Databricks External Locations for Federated Machine Learning

Question

Pulumi · Accepted Answer

When working with federated machine learning using Databricks on cloud platforms like AWS, Azure, or GCP, you need to set up external data sources where different parties can share and access datasets without moving them into a central location. This concept aligns with the principle of federated learning where you perform model training across multiple decentralized edge devices or servers while keeping data localized.

To facilitate this within Databricks, you can utilize the databricks.ExternalLocation resource, which allows you to reference external data storage locations such as an S3 bucket, an Azure Data Lake storage, or Google Cloud Storage.

For this example, let’s assume we want to create an external location in an AWS environment that points to an S3 bucket. Our goal is to reference this bucket from within Databricks so that we can access data stored within it for machine learning purposes without moving the data into Databricks managed storage. We will configure the external location to be read-only to preserve the integrity of the data.

Here's a Pulumi program in Python that will create a new Databricks external location pointing to an existing S3 bucket. Before running this code, you'd need to ensure you have the pulumi-databricks provider configured and authenticated to interact with your Databricks workspace. This may involve setting up appropriate tokens or authentication mechanisms that have permissions to manage resources within Databricks.

import pulumi
import pulumi_databricks as databricks

# Configure your existing Databricks workspace details and S3 bucket information
DATABRICKS_WORKSPACE_URL = "https://<your-databricks-workspace-url>"
S3_BUCKET_URL = "s3://<your-s3-bucket-name>"
OWNER_NAME = "<owner-name>"
METASTORE_ID = "<metastore-id>"
CREDENTIAL_NAME = "<credentials-name-for-S3-access>"

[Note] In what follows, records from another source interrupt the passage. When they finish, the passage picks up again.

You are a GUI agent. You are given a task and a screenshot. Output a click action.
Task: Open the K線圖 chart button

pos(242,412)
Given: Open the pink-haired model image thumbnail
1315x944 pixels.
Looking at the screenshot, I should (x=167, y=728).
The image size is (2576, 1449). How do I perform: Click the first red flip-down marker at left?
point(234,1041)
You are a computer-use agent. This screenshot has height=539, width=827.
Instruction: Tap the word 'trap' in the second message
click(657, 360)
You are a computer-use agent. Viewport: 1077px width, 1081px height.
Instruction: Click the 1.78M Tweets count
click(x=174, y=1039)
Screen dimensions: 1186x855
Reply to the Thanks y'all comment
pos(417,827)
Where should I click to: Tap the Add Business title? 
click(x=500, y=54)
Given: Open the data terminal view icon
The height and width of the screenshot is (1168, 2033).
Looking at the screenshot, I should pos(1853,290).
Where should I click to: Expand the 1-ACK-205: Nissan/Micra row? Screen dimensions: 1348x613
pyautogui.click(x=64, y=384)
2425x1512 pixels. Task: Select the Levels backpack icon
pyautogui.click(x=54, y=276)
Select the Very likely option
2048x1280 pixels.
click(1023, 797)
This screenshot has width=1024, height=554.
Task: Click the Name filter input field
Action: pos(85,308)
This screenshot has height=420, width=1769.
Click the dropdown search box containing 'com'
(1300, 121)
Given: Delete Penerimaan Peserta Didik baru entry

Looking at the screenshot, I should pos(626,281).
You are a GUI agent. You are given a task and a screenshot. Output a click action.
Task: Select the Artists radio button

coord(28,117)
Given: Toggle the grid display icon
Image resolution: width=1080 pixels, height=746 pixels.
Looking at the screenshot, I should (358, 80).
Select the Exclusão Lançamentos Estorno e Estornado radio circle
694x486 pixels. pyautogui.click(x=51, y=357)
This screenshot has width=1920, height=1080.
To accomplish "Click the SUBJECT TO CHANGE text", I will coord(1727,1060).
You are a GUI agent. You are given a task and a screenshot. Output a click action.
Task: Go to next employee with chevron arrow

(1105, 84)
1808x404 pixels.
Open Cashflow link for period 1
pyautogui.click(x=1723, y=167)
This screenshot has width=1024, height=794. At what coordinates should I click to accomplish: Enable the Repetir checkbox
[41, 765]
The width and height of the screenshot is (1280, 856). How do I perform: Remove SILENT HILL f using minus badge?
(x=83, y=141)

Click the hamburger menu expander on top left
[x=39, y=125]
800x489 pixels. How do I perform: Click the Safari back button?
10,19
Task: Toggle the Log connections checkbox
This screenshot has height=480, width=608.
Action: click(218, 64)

# Define the external location
external_location = databricks.ExternalLocation("federated-ml-external-location",
    url=S3_BUCKET_URL,
    name="FederatedMLBucket",
    owner=OWNER_NAME,
    comment="Read-only bucket for federated machine learning data.",
    readOnly=True,
    metastoreId=METASTORE_ID,
    credentialName=CREDENTIAL_NAME
)

# Export the ID of the Databricks external location so it can be referenced if needed
pulumi.export('external_location_id', external_location.id)

In this program:

We first import the required Pulumi modules for Databricks.
We then define several string constants that are placeholders for the details of your Databricks workspace, the S3 bucket you wish to reference, the owner's name, the metastore ID, and the credentials name for S3 access. You’ll need to replace these placeholders with the correct values from your own setup.
We create an instance of databricks.ExternalLocation that points to the specified S3 bucket URL, sets the owner, a comment, indicates that it is read-only, and provides the metastore ID and credential name. The owner is typically an entity that manages the resource within Databricks, and the metastore ID allows you to tie this external location to a particular Databricks metastore.
Finally, we export the ID of the external location, which can be useful if you need to reference this external location from other parts of your Pulumi program or infrastructure code.

You can now proceed by creating models in Databricks that will utilize this external data location for federated learning purposes. Ensure your Databricks workspace has the necessary permissions and configurations to access this S3 data.

Remember to replace placeholder values with actual information from your environment and set up the necessary authentication and authorization mechanisms in place for both Pulumi and Databricks to communicate with AWS services and manage resources.